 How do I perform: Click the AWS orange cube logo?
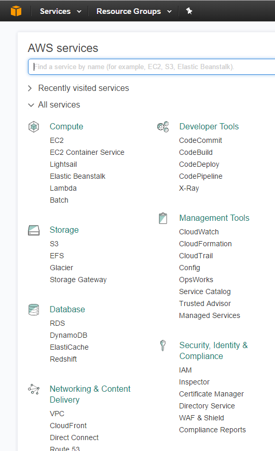[16, 11]
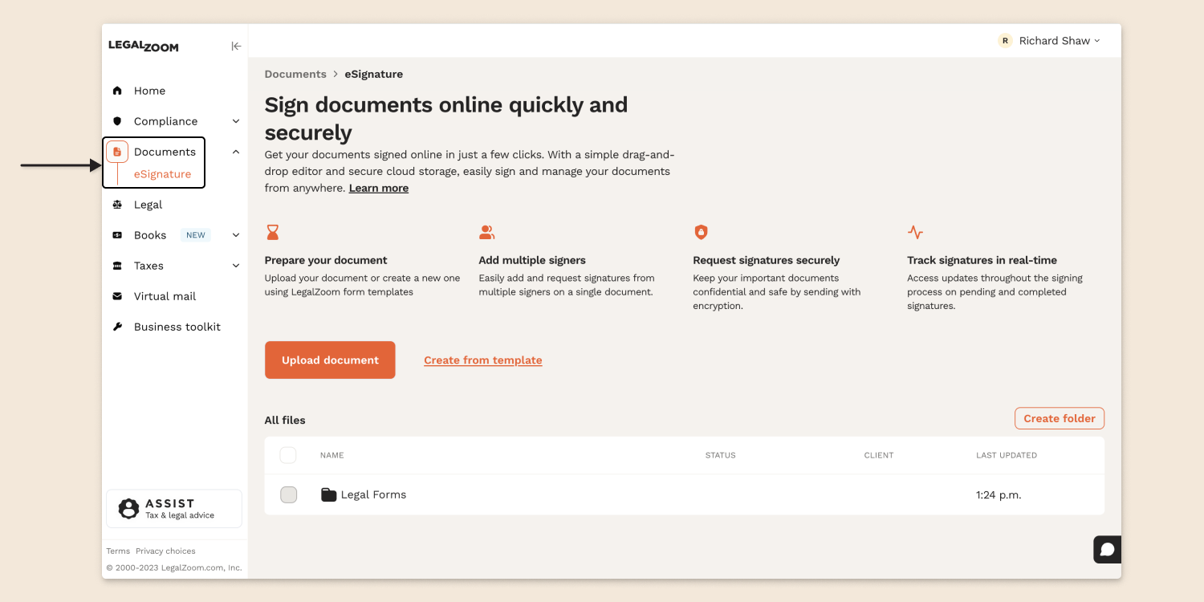Viewport: 1204px width, 602px height.
Task: Open Books in the sidebar
Action: tap(150, 235)
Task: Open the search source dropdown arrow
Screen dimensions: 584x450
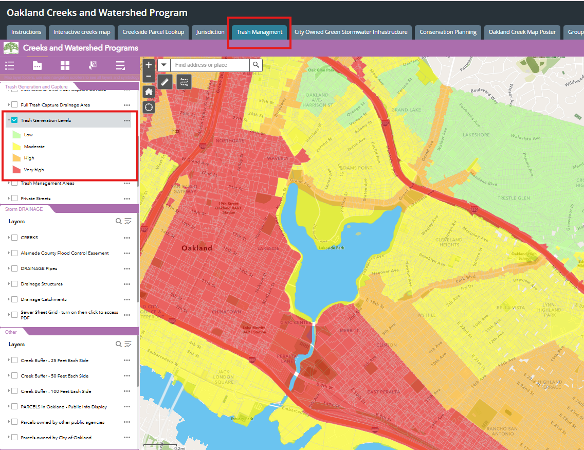Action: point(163,65)
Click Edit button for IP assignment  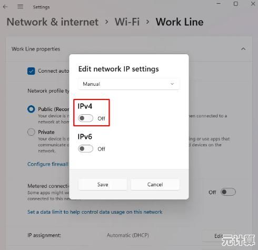point(219,236)
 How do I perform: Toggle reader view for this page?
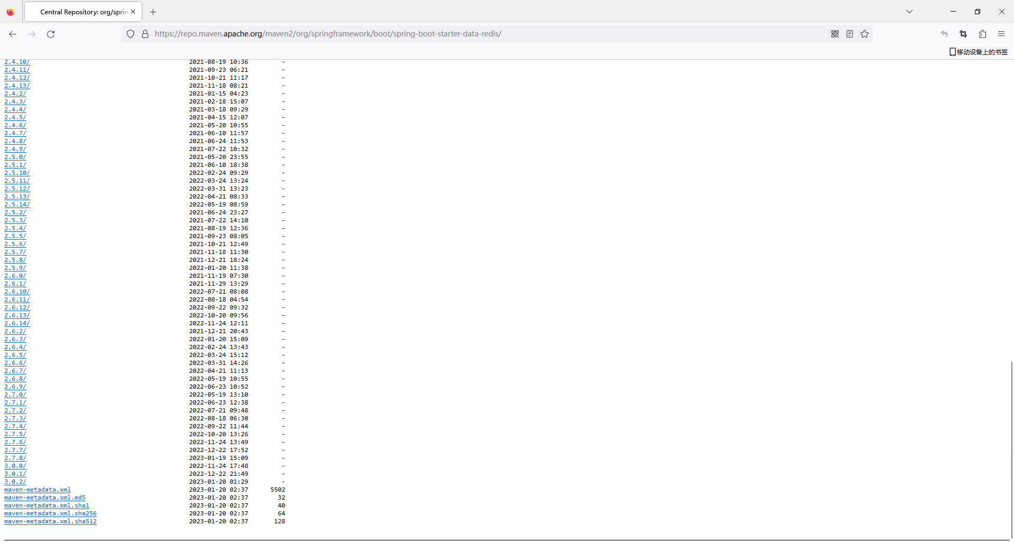(850, 33)
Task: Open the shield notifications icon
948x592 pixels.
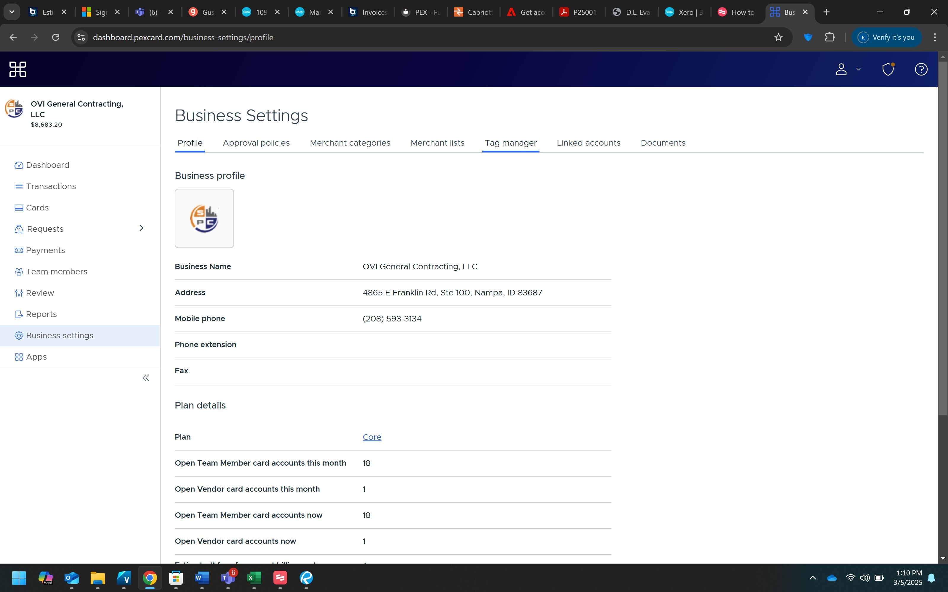Action: pyautogui.click(x=888, y=69)
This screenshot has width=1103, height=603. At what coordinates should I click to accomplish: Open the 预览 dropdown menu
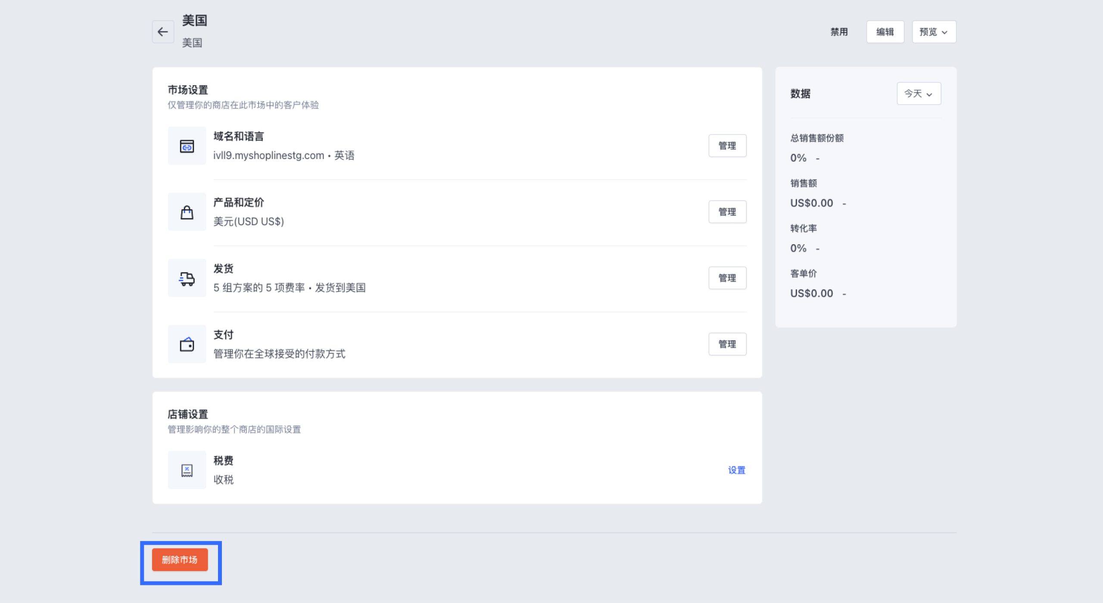(934, 32)

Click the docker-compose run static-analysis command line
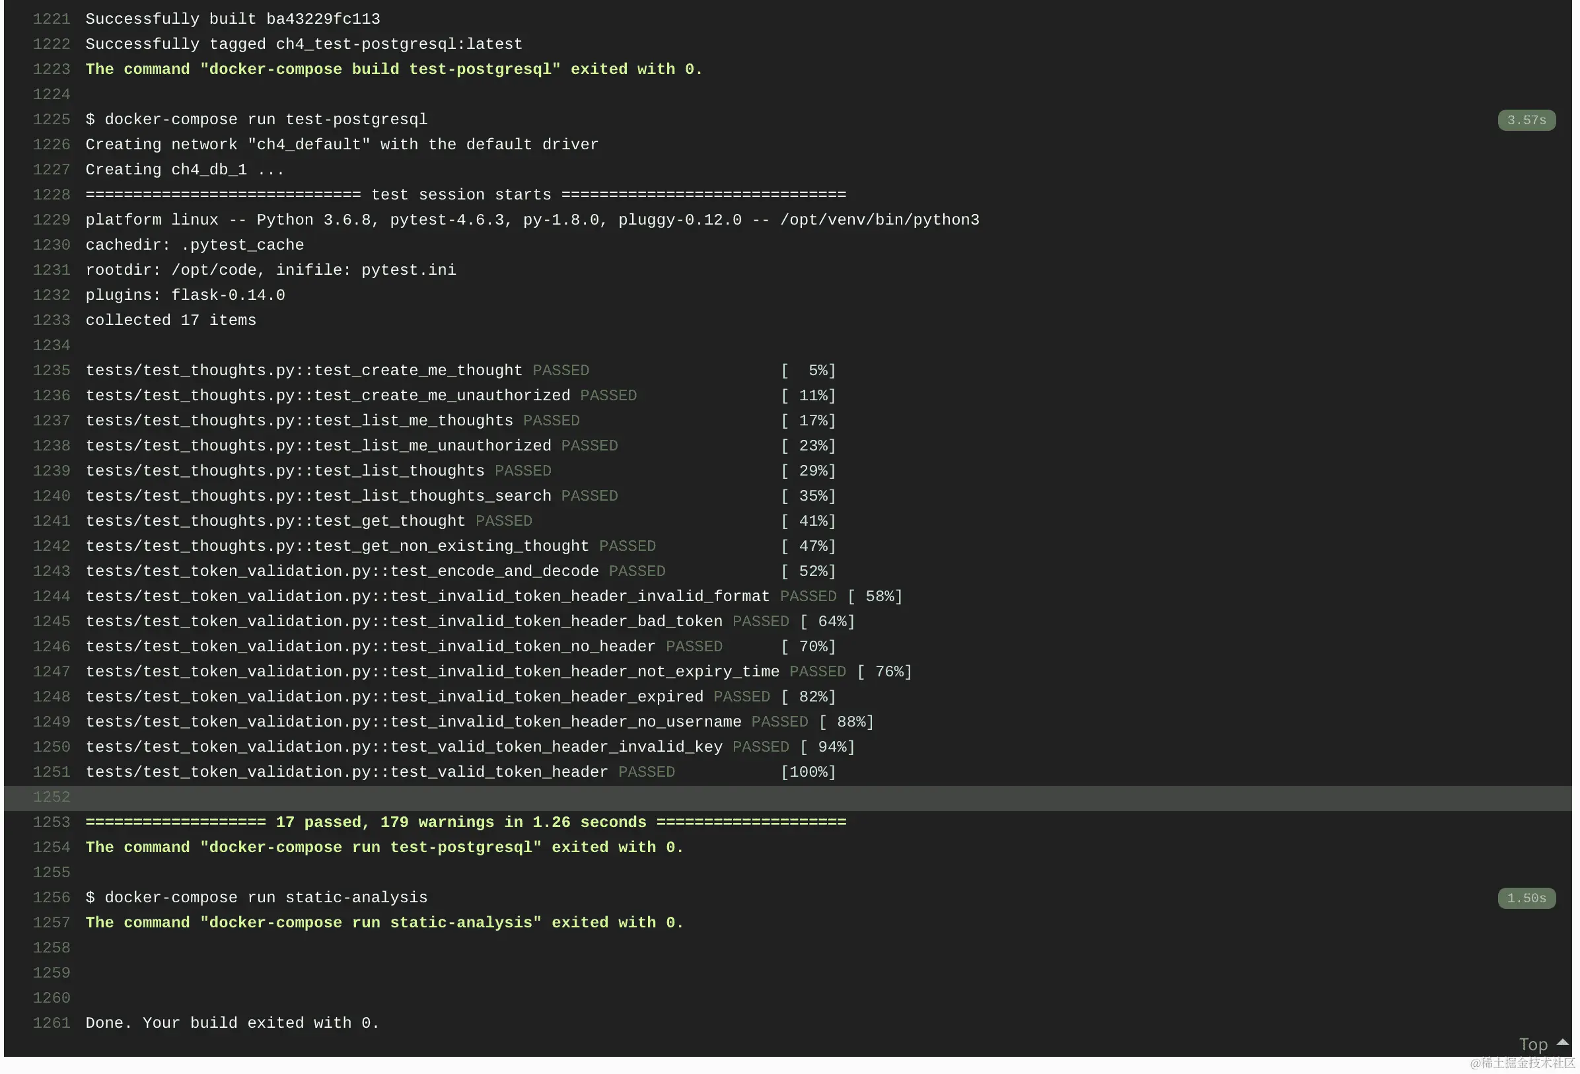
#####
- _Exercise goal_:
Please update the data, starting at the line that has "How do I perform: Toggle" and running through the end of the data, so that "shield notifications icon" becomes "bell notifications icon" and nothing else changes. Leave the pictures out of your answer.

- _Solution_:
 How do I perform: Toggle reader view for this page?
(850, 33)
Task: Open the bell notifications icon
948x592 pixels.
Action: pyautogui.click(x=888, y=69)
This screenshot has width=1103, height=603. At what coordinates should I click to accomplish: Open the 预览 dropdown menu
(934, 32)

Click the docker-compose run static-analysis command line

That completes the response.